Right to lodge a complaint
If you believe your privacy has been mishandled, you may lodge a complaint with the Office of the Australian Information Commissioner (OAIC) at oaic.gov.au.
9. Cookies and tracking
DocCheck uses cookies only for essential functions:
- Authentication — to keep you signed in between page loads
- Session management — to remember your last activity time for idle timeout
We do not use:
- Third-party advertising cookies
- Cross-site tracking pixels
- Analytics that identify individual users
10. Children
DocCheck is designed for use by adult workers in regulated industries. We do not knowingly collect personal information from individuals under 16. If you believe we have collected information from a minor, please contact us immediately so we can delete it.

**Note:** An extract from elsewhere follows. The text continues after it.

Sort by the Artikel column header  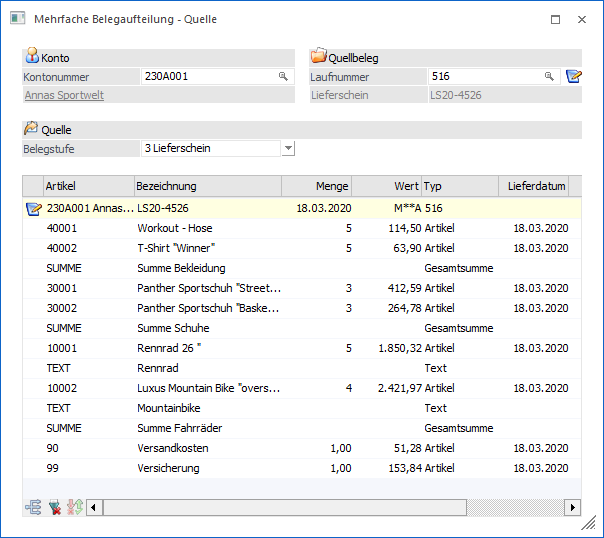(x=88, y=186)
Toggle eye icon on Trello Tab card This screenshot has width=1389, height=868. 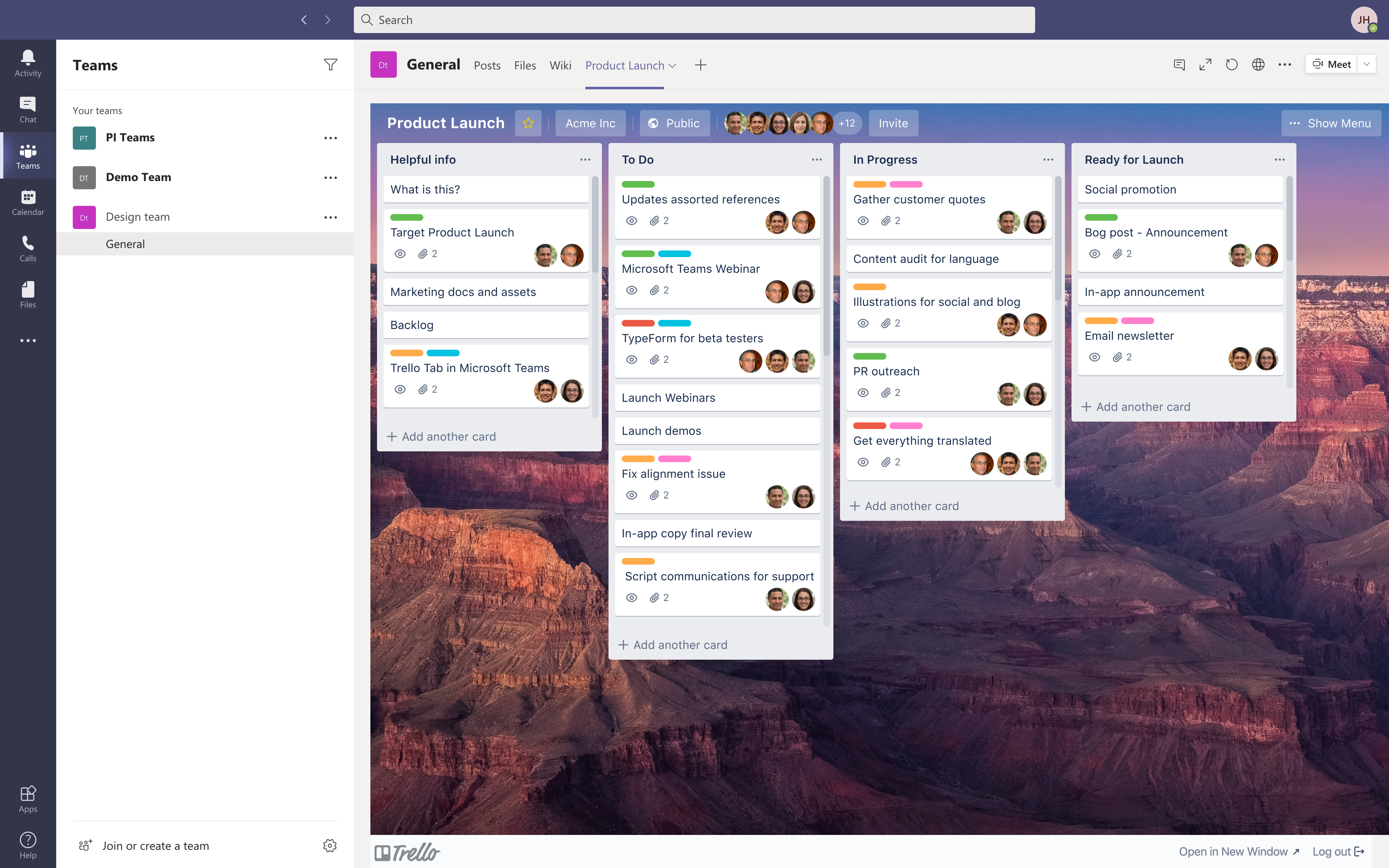400,389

11. Changes to this policy
We may update this Privacy Policy from time to time. Material changes will be notified by email to organisation administrators at least 30 days before they take effect. The current version is always available at doccheck.com.au/privacy.
12. Contact us
For privacy questions, requests, or concerns:
- Email: privacy@doccheck.com.au
- Mail: DocCheck Privacy Officer, Australia
For worker-specific data requests, please contact your Organisation's administrator first — they are the primary data controller for your information.